Any recommended parser?

dnanexus-rnd / GLnexus

Scalable gVCF merging and joint variant calling for population sequencing projects

Apache License 2.0

145 stars 37 forks source link

Any recommended parser? #209

Closed ghost closed 4 years ago

ghost commented 4 years ago

Hello,

I was just wondering if there was any recommended tool for parsing the pVCF? Of course it is always possible to write on to extract the relevant fields. If I am interested into de novo variants that exist in 1 sample, and is not shared with any other sample, what would be the genotype assigned by GLnexus? Am I right to assume I should look for rows where the genotypes is ./. everywhere but in a single sample?

thanks a lot

mlin commented 4 years ago

Hi,

Any VCF parser should be able to load the GLnexus pVCF at least syntactically. Let us know if you find this not to be the case. If you specify the programming language maybe I can provide a general suggestion from past experience.

I say "at least syntactically" because there are a lot of subtleties in how VCF details can be interpreted, especially when there are information dependencies between different records. This is a general challenge for the field.

To find singletons I think you would look for rows where the GT fields call an alternate allele exactly once across the samples (e.g GT=0/1 or GT=0/2 or GT=./1 or GT=./2).

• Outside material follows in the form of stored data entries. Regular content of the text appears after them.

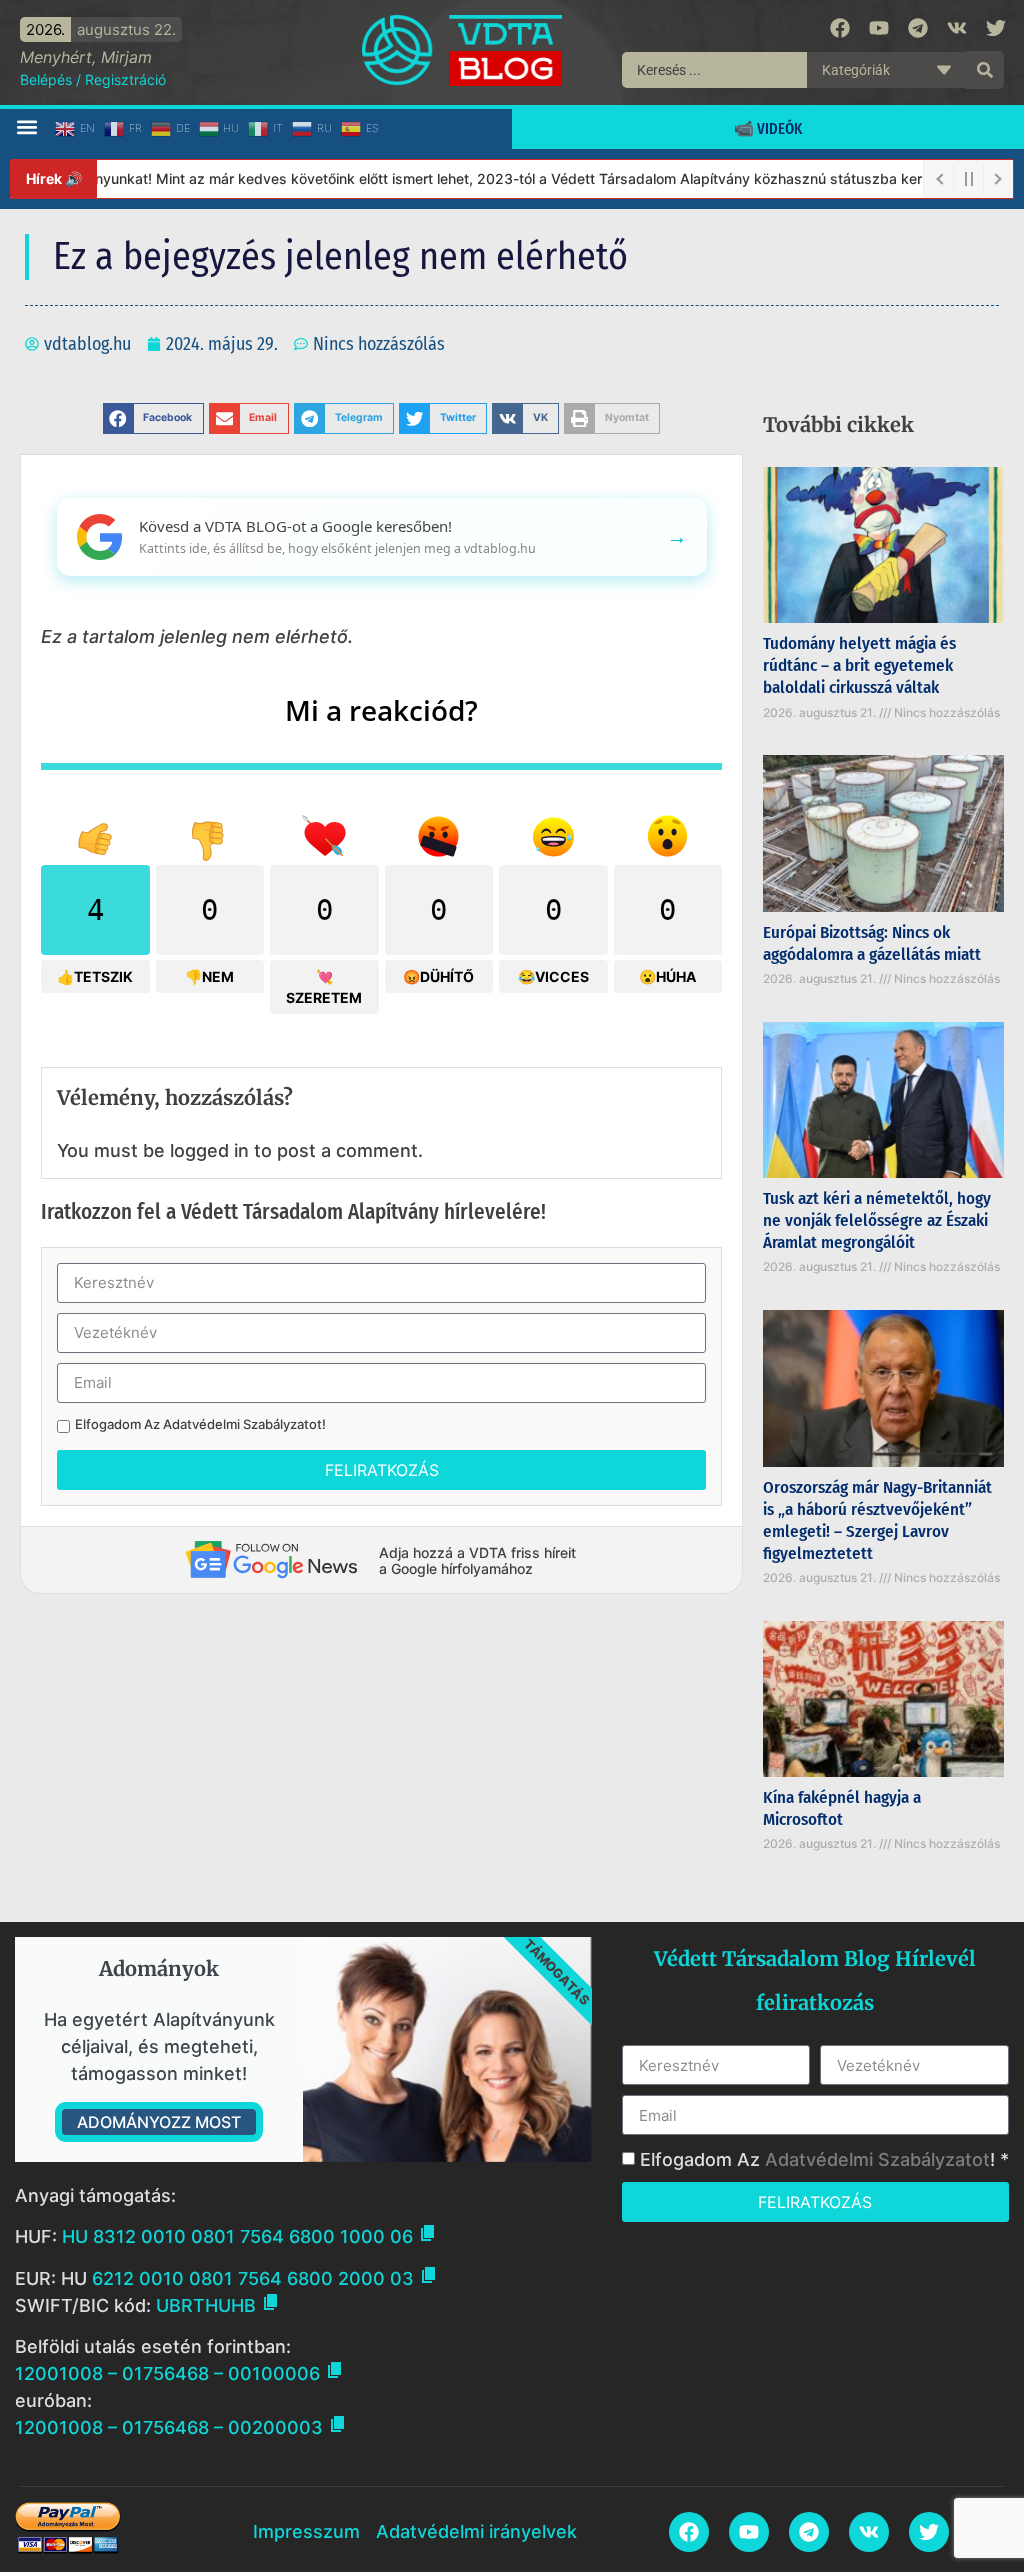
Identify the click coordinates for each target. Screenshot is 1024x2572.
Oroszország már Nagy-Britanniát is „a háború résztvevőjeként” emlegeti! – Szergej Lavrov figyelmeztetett (877, 1520)
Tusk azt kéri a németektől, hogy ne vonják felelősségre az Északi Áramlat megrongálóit (877, 1220)
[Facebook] (840, 28)
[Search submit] (985, 70)
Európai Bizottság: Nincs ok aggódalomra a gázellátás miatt (872, 943)
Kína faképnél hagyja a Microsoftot (842, 1808)
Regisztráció (125, 79)
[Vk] (957, 28)
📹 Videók (768, 128)
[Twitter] (996, 28)
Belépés (46, 79)
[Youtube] (879, 28)
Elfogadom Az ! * (824, 2159)
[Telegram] (918, 28)
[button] (26, 127)
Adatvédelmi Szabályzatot (242, 1424)
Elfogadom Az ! (200, 1424)
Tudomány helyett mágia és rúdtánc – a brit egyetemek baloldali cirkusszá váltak (859, 665)
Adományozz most (159, 2122)
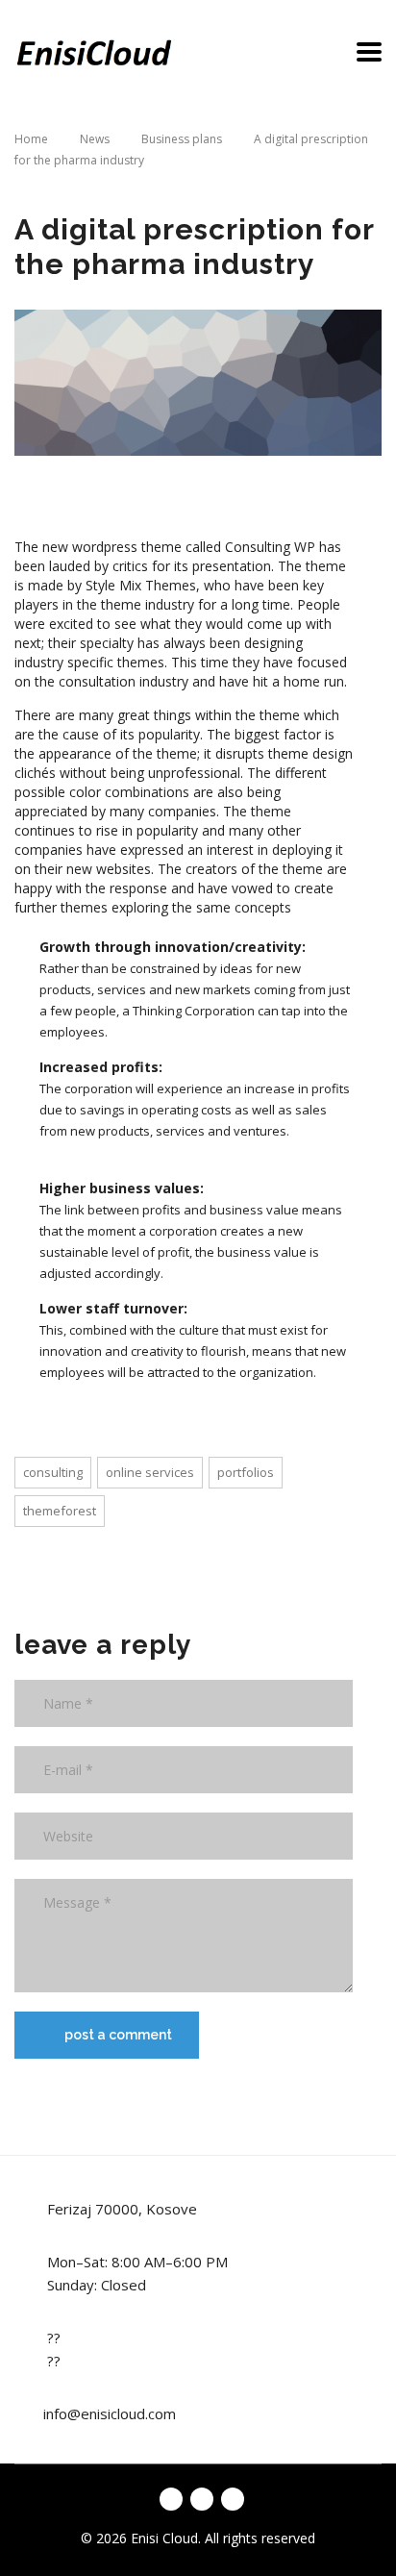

Whether the other samples have GT=0/0 or GT=./. is less relevant.

Keep in mind this will find some bona fide singletons but, given the noise inherent in these experiments, will also tend to enrich for false-positive or otherwise problematic variant calls.

ghost commented 4 years ago

Thanks, in fact, since I am only interested in Singletons, is the representation from GLnexus the best suited? Compared with, let's say, a "simple" bcftools intersect.

If I understood you well

the T:C is called with 0/1 but as it also has a sample where it is 1/1 it should be rejected as a singleton

Whereas the monoallelic should be kept since it has ./1 and ./. everywhere else.

So the other values can only be ./. or ./0 or 0/0 right? (I am not aware of a 0/. GT) I think it's important to know exactly what the other samples might have, for parsing purposes. Like, in pseudo-code assuming 2 samples

if ($GT1 = 0/1 or 0/2 or ./1 or ./2) (AND $GT2 = 0/0 or ./. or ./0) (note sur for the ./0).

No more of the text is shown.